Meloxicam ameliorates the cartilage and subchondral bone deterioration in monoiodoacetate-induced rat osteoarthritis

Előd Nagy; Enikő Vajda; Camil Vari; Sándor Sipka; Ana-Maria Fárr; Emőke Horváth

doi:10.7717/peerj.3185

Meloxicam ameliorates the cartilage and subchondral bone deterioration in monoiodoacetate-induced rat osteoarthritis

PeerJ. 2017 Apr 12:5:e3185. doi: 10.7717/peerj.3185. eCollection 2017.

Authors

Előd Nagy¹, Enikő Vajda², Camil Vari³, Sándor Sipka⁴, Ana-Maria Fárr⁵, Emőke Horváth⁶

Affiliations

¹ Department of Biochemistry and Environmental Chemistry, University of Medicine and Pharmacy, Targu-Mures, Romania.
² Department of Drug Analysis, University of Medicine and Pharmacy, Targu-Mures, Romania.
³ Department of Pharmacology, University of Medicine and Pharmacy of Targu Mures, Targu-Mures, Romania.
⁴ Division of Clinical Immunology, Department of Internal Medicine, University of Debrecen, Hungary.
⁵ Department of Pathophysiology, University of Medicine and Pharmacy, Targu-Mures, Romania.
⁶ Department of Pathology, University of Medicine and Pharmacy, Targu-Mures, Romania.

Abstract

Objective: This study aimed to quantify the cartilage- and subchondral bone-related effects of low-dose and high-dose meloxicam treatment in the late phase of mono-iodoacetate-induced osteoarthritis of the stifle.

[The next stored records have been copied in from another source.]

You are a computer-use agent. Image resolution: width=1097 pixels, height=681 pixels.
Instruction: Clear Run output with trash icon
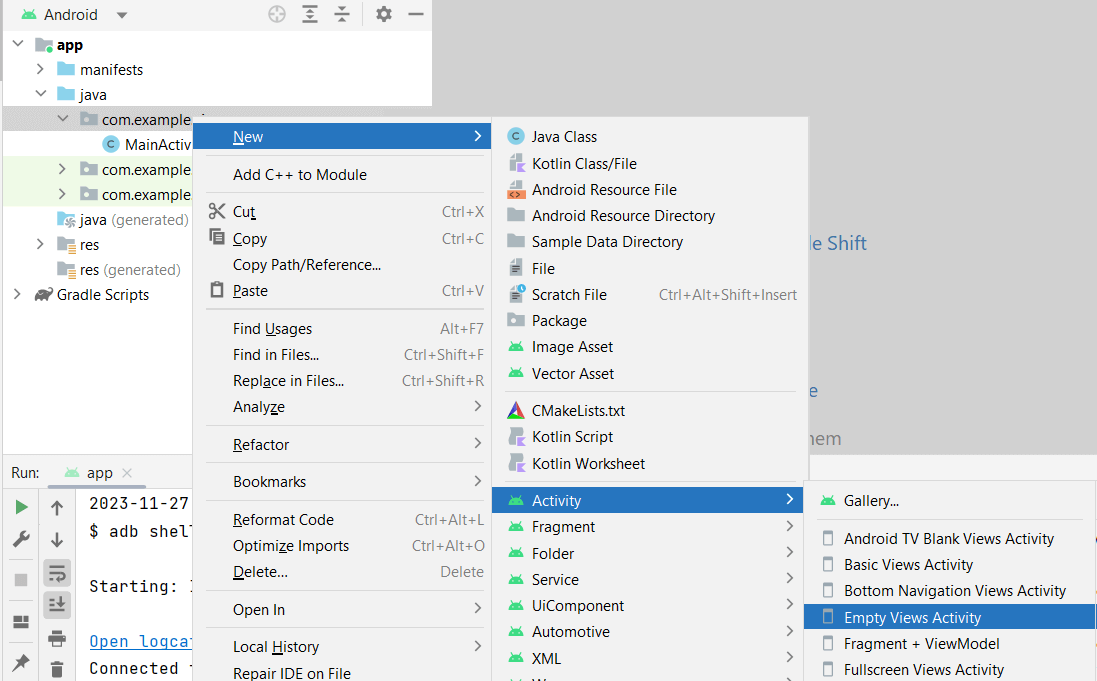[x=57, y=669]
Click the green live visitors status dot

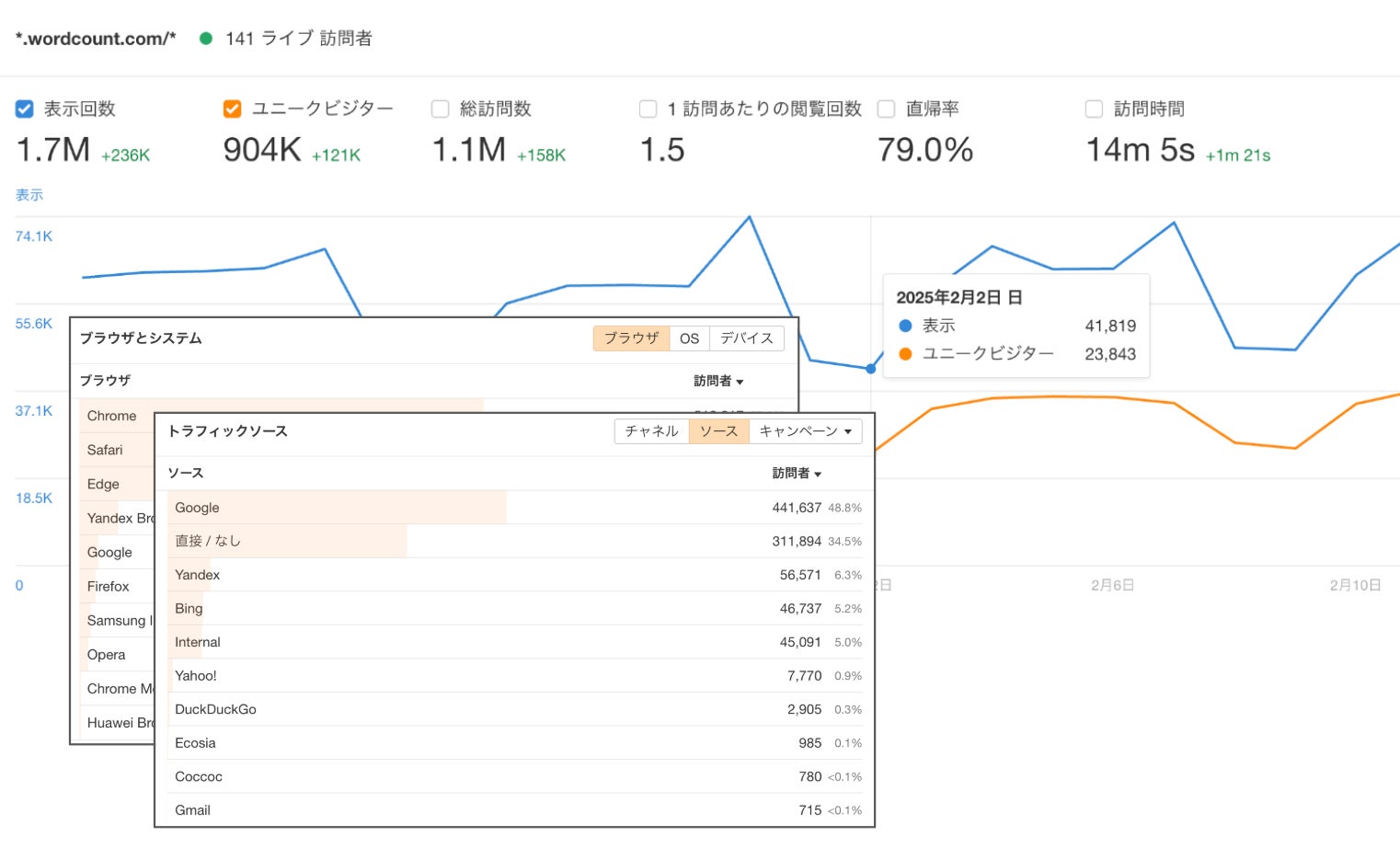(x=206, y=39)
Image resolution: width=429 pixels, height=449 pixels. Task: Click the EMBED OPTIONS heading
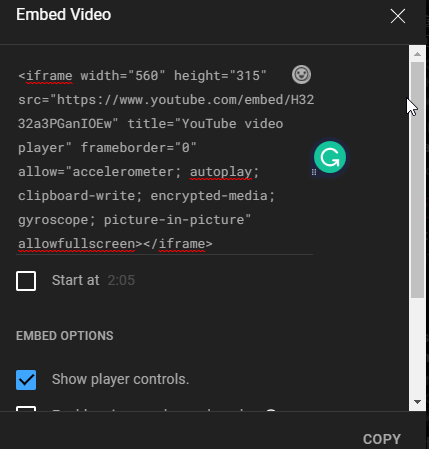pyautogui.click(x=65, y=336)
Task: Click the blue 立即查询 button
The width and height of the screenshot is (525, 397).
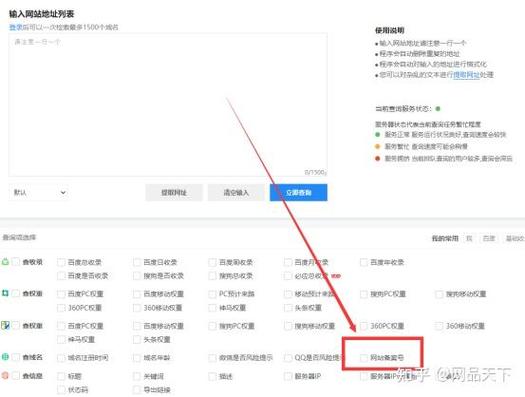Action: (x=299, y=192)
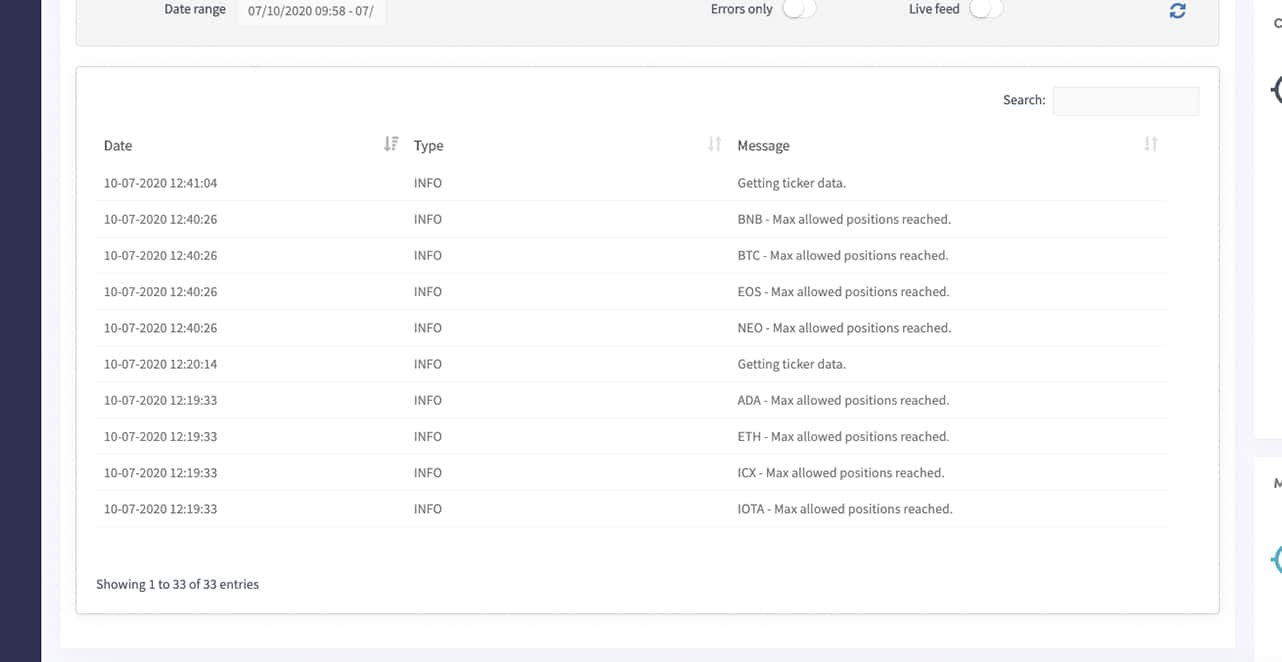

Methods: Thirty-four male Wistar rats received intra-articular injection of mono-iodoacetate to trigger osteoarthritis; 10 control animals (Grp Co) received saline. The mono-iodoacetate-injected rats were assigned to three groups and treated from week 4 to the end of week 7 with placebo (Grp P, n = 11), low-dose (GrpM Lo, 0.2 mg/kg, n = 12) or high-dose (GrpM Hi, 1 mg/kg, n = 11) meloxicam. After a period of 4 additional weeks (end of week 11) the animals were sacrificed, and the stifle joints were examined histologically and immunohistochemically for cyclooxygenase 2, in conformity with recommendations of the Osteoarthritis Research Society International. Serum cytokines IL-6, TNFα and IL-10 were measured at the end of weeks 3, 7, and 11.

Results: Compared with saline-treated controls, animals treated with mono-iodoacetate developed various degrees of osteoarthritis. The cartilage degeneration score and the total cartilage degeneration width were significantly lower in both the low-dose (p = 0.012 and p = 0.014) and high-dose (p = 0.003 and p = 0.006) meloxicam-treated groups than in the placebo group. In the subchondral bone, only high-dose meloxicam exerted a significant protective effect (p = 0.011). Low-grade Cox-2 expression observed in placebo-treated animals was abolished in both meloxicam groups. Increase with borderline significance of TNFα in GrpP from week 3 to week 7 (p = 0.049) and reduction of IL-6 in GrpM Lo from week 3 to week 11 (p = 0.044) were observed.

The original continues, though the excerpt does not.